Гуситы быстро и четко заняли позиции. Пехота установила и подперла павонжи загородей. Приготовилась также и артиллерия. Со стен сыпались крики и ругань, время от времени грохотали выстрелы, порой летели болты.
Каркали и носились по небу всполошившиеся вороны, юркали растерявшиеся галки.
Амброж поднялся на телегу.
— Праведные христиане! — закричал он. — Правоверные чехи!
Армия умолкла. Амброж переждал, пока не наступит полная тишина.
— Я узрел, — рявкнул он, указывая на обуглившиеся столбы и пепелища костров, — под алтарем души убиенных за Слово Божие и за свидетельства, кои имели. И голосом громким так они воскликнули: доколе ж, владыка святой и праведный, не будешь ты судить и наказывать за кровь нашу тех, что обретаются на Земле? Узрел я ангела, стоящего в солнечных лучах!
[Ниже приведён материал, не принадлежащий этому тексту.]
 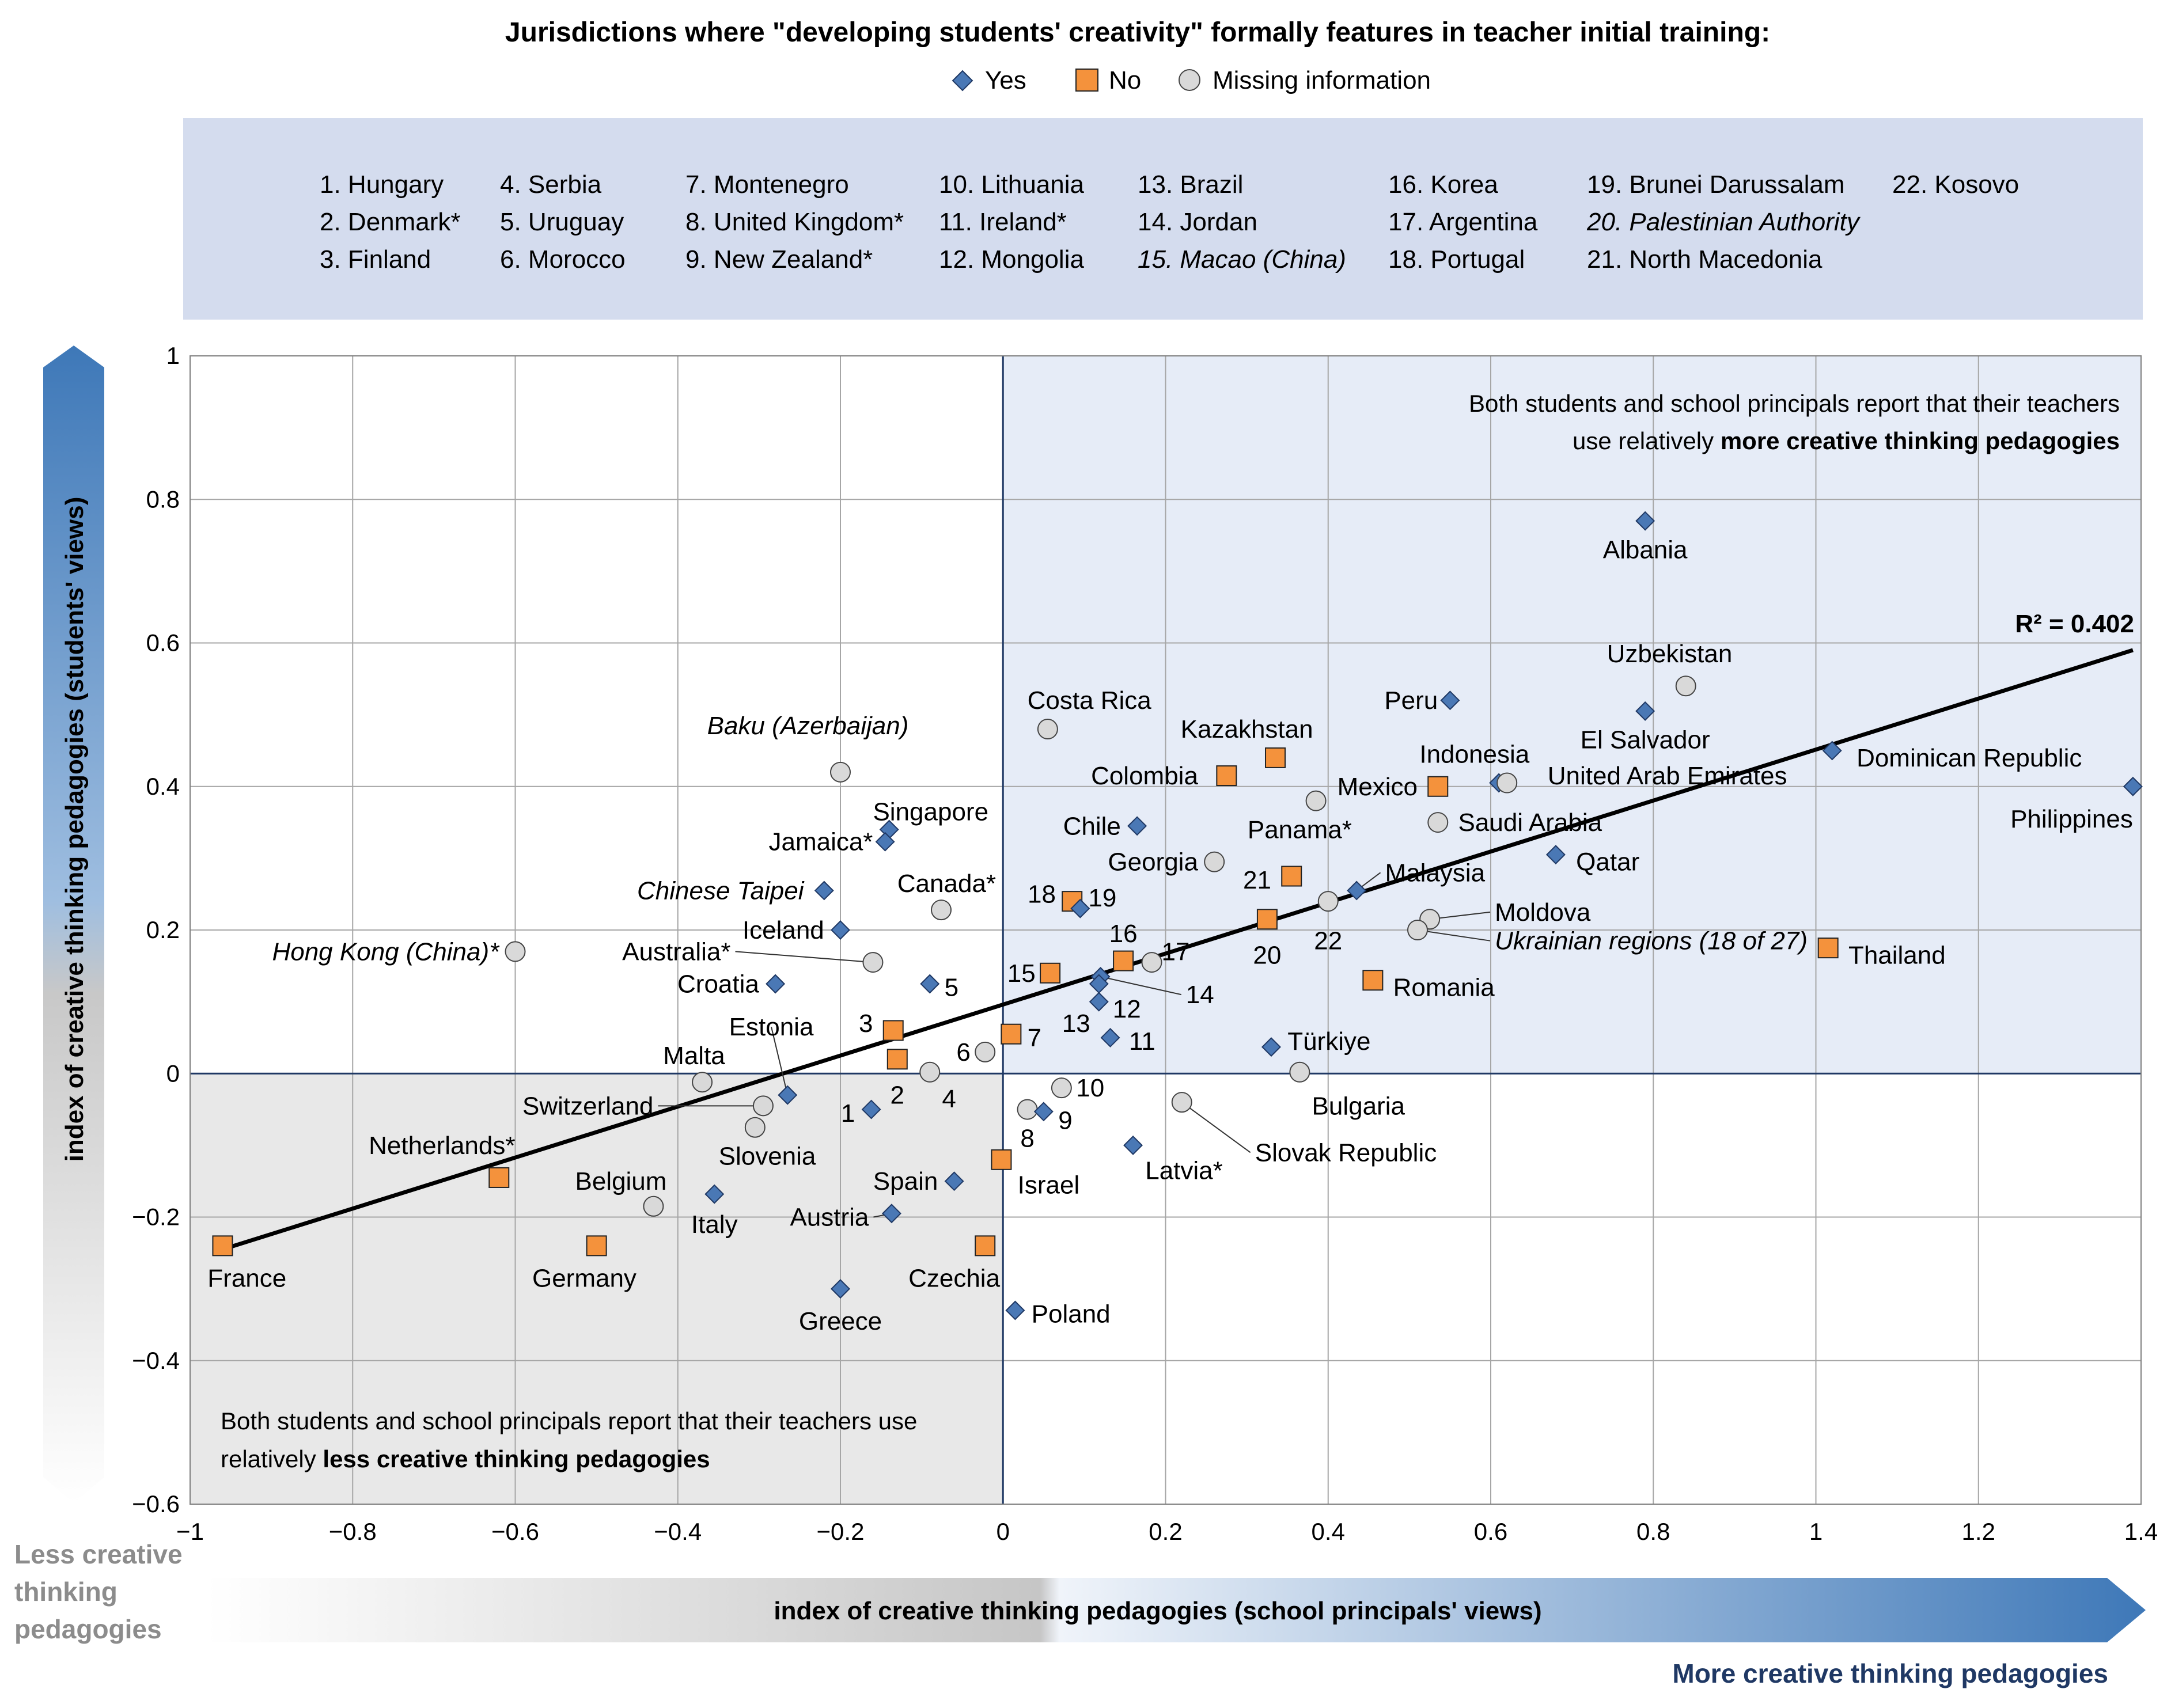 What do you see at coordinates (1450, 700) in the screenshot?
I see `point-peru` at bounding box center [1450, 700].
И призвал он голосом громовым всех птиц, летящих серединою неба: пойдите, соберитесь на великий пир Божий, дабы съесть трупы королей, трупы вождей и трупы владык, трупы лошадей и тех, кто на них восседал! И увидел я Чудище!
Со стен донесся гул, полетели ругательства и проклятия. Амброж поднял руку.
— Вот птицы Божии над нами, указующие дорогу! А вон там, перед вами, — Чудище! Вот — Вавилон, насытившийся кровью мучеников! Вот пресловутое гнездовище греха и зла, укрытие слуг антихриста!
— На них! — взывал кто-то из толпы воинов. — Смеееерть!
— Ибо вот наступает, — рычал Амброж, — день палящий, аки печь, а все гордецы и кривдонесущие станут соломой, и спалит их наступающий день так, что не оставит ни корня, ни ветви!
— Жеееечь их! Смеееерть! Бей! Убивай! Гыр на них![477]
Амброж воздел руки, толпа тут же утихла.
— Ждет вас дело Божие, — воскликнул он. — Дело, к коему приступить надобно с чистым сердцем, помолившись! На колени, верные христиане! Помолимся!
Армия со звоном и скрежетом повалилась на колени за стеной из щитов и загородей.
— Otče náš, — начал громко Амброж. — Jenż jsi na nebesich bud’ posvěcene tvé jméno…[478]
— Přijd’ tvé královstvi, — гудело в один голос коленопреклоненное войско. — Staň se tvá vůle! Jako v nebi, tak i na zemi![479]
Амброж рук не сложил и головы не опустил. Он глядел на стены Бардо, и глаза его горели ненавистью, зубы ощерены, на губах пена.
— И прости нам, — кричал он, — долги наши! Как и мы прощаем…
Кто-то из стоящих на коленях в первом ряду вместо того, чтобы отпускать грехи, выпалил в сторону стен из пищали. Со стен ответили. Зубцы затянул дым, пули и болты засвистели и градом забарабанили по щитам.
— И не введи, — рык гуситов вздымался по-над гулом выстрелов, — во искушение!
— Ale vysvobod’ nás od zlého![480]
— Аминь! — возопил Амброж. — Аминь! А теперь вперед, верные чехи! Vpřed, bożci bojovnici!